According to Youk Chhang, executive director of DC-Cam and himself a Khmer Rouge survivor, the center has received a total of $6.5 million from USAID to help Khmer Rouge survivors cope with health issues. “The grant that DC-Cam has received is to support 5 million Khmer Rouge survivors aged 45 years old [and older], which is 33 percent of the total population,” he said.
“Our project has three important activities: improving Khmer Rouge survivors’ health conditions by encouraging them to check their health at hospitals to get proper treatment for their illnesses that may affect their families’ economy; raising awareness of public welfare and providing public health services for Khmer Rouge survivors; and conducting research on the welfare condition of Khmer Rouge survivors who are living in rural areas,” he said. “All the findings will be used as the foundation to develop their communities.”
Launched in 2017, the project has so far helped around 2,000 Khmer Rouge survivors 55 years old and older, Chhang said. They tend to have similar illnesses such as high blood pressure, heart disease, diabetes, chronic obstructive pulmonary disease, pulmonary tuberculosis and breast cancer.

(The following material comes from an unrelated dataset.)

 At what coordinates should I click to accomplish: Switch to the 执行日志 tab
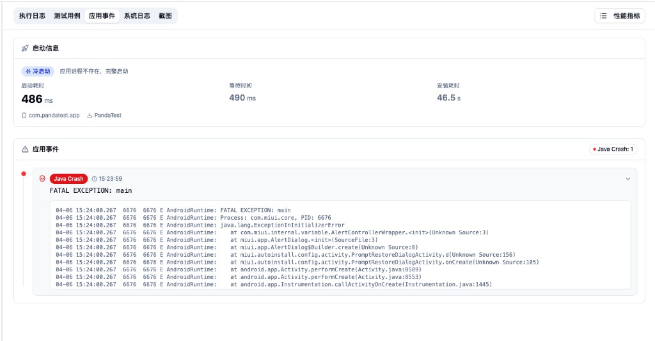32,16
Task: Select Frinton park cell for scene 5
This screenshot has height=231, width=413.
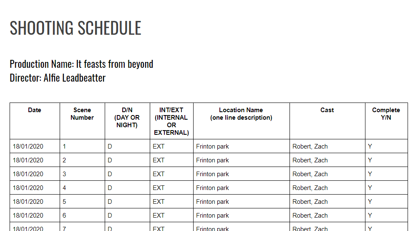Action: coord(212,202)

The Khmer Rouge regime, which started in April 1975 and ended in January 1979, caused the death of more than 2 million people in Cambodia.
According to Chhang, Cambodia might be the first country to receive an international grant to help address the health conditions of genocide survivors, which makes this project the more significant. “Receiving [support] to benefit individuals… to care for the welfare of Khmer Rouge survivors is important,” he said.
Founded by Yale University in United States in the mid-1990s, DC-Cam has been recognized internationally for its research on the Khmer Rouge genocide and work to support those who survived that era. Awards received have included the Judith Lee Stronach Human Rights Award from the Center for Justice and Accountability in 2017. Moreover, Chhang in 2018 received the Ramon Magsaysay Awards, which is regarded as Asia’s Nobel prize, for preserving historical memory for healing and justice.